• **Activity**: Go through the following data and transcribe exactly the stretch of lines from the one holding "The image size is (1316, 901)." to the one holding "The image size is (1280, 800).", both included.
*** Exercise materials ***
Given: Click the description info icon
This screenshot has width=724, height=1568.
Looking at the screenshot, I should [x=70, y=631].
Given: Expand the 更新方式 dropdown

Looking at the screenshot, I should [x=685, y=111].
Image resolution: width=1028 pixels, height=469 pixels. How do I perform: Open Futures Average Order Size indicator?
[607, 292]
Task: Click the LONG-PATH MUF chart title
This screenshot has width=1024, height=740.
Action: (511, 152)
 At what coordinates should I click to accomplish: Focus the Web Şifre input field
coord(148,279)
*** End of Exercise materials ***
*** Exercise materials ***
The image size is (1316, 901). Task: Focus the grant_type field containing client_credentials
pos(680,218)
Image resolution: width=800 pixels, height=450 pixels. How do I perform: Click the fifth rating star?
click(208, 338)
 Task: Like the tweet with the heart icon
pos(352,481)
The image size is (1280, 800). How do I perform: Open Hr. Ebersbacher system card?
*** End of Exercise materials ***
• **Exercise output**:
The image size is (1316, 901). Task: Focus the grant_type field containing client_credentials
pos(680,218)
Image resolution: width=800 pixels, height=450 pixels. How do I perform: Click the fifth rating star?
click(208, 338)
 Task: Like the tweet with the heart icon
pos(352,481)
The image size is (1280, 800). How do I perform: Open Hr. Ebersbacher system card?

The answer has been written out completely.